Our Tennessee natural heritage botanist Todd Crabtree, who’s headquartered in the Division of Natural Areas, sent an email with this subject line and a number of links to resources about Alfred Russell Wallace. Wallace was the co-architect of the theory of evolution by natural selection, but his name has been far eclipsed by that of Charles Darwin. Generosity of spirit is seldom, in my experience, a phrase that comes to mind when describing a great scientist. Mr. Wallace was indeed a generous, self-effacing scientist. Does that characteristic help explain why his name is all-but-forgotten?
This year marks the 100th anniversary of Wallace’s death, and several institutions are doing their best to see that his remarkable contribution receives the attention that it deserves. Here are the stories that Todd recommends from the Biodiversity Heritage Library blog, The Natural History Museum, London, and the latter’s library collections.

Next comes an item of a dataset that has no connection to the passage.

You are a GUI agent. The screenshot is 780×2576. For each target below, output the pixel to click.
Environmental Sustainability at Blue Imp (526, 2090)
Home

The Biodiversity Heritage Library is self-described as “a consortium of natural history and botanical libraries that cooperate to digitize and make accessible the legacy literature of biodiversity held in their collections and to make that literature available for open access and responsible use as a part of a global ‘biodiversity commons.'” I’m bookmarking it today. Among its treasures that you can view is a slideshow of gorgeous botanical prints. You’ll see it as you scroll down through the post titled “Wallace, Darwin, and Evolution — the Real Story.”
Thanks, Todd, for this timely heads-up!